Introduction

In general, melting points of inorganic electrolytes are exceedingly higher than a room temperature due to the strong Coulomb interaction between cation and anion, e.g., 801 °C for NaCl and 755 °C for NaBr. On the contrary, melting points of organic electrolytes are usually lower compared to inorganic electrolytes, and the liquid state is sometimes realized even at a room temperature by choosing suitable combination of cationic and anionic species. Such electrolytes with a low melting point are referred to “room temperature ionic liquid” (RTIL). Ethylammonium nitrate is the first RTIL synthesized by Walden in 1914 [1]. After finding that synthesized dialkylimidazolium ionic liquid is stable even in the atmospheric environment [2, 3], RTILs have attracted a lot of attention as novel alternative solvents of the common organic solvents [46], materials for electrochemical cells [7, 8], triborogical materials [9, 10], and so on, because of their relatively wide electrochemical windows, negligibly low vapor pressure, etc.

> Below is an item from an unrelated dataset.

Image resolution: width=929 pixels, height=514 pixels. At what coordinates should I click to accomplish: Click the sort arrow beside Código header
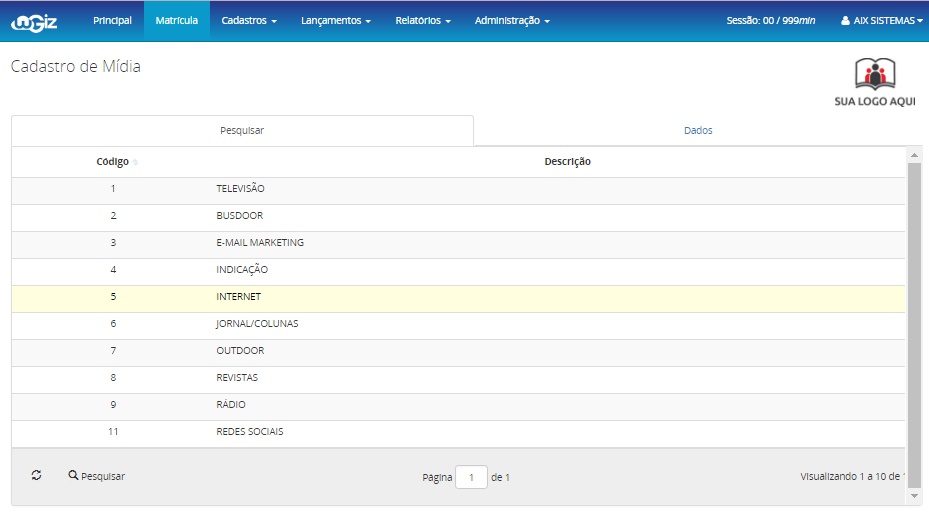[x=136, y=162]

Although widespread physical and chemical properties of RTILs are essential not only for fully understanding why RTILs are liquid even at low temperatures but also for proper choice of RTILs for a specific application, and actually such data have been accumulating extensively [1115], it seems to be insufficient and often inadequate especially about surface properties. The most important aspect with respect to RTILs is of course that they are in the liquid state around room temperatures. Besides this, RTILs have basically amphiphilic chemical structure. Thus, RTILs are similar to liquid polyethylene glycol surfactants in these two respects and therefore a wide variety of colloid and interface science is expected by using RTILs. Interfacial tension is one of the important physicochemical characters in the colloid and interface science and it plays important roles in several applications such as emulsification, extraction, multiphasic homogeneous catalytic reactions, and so on.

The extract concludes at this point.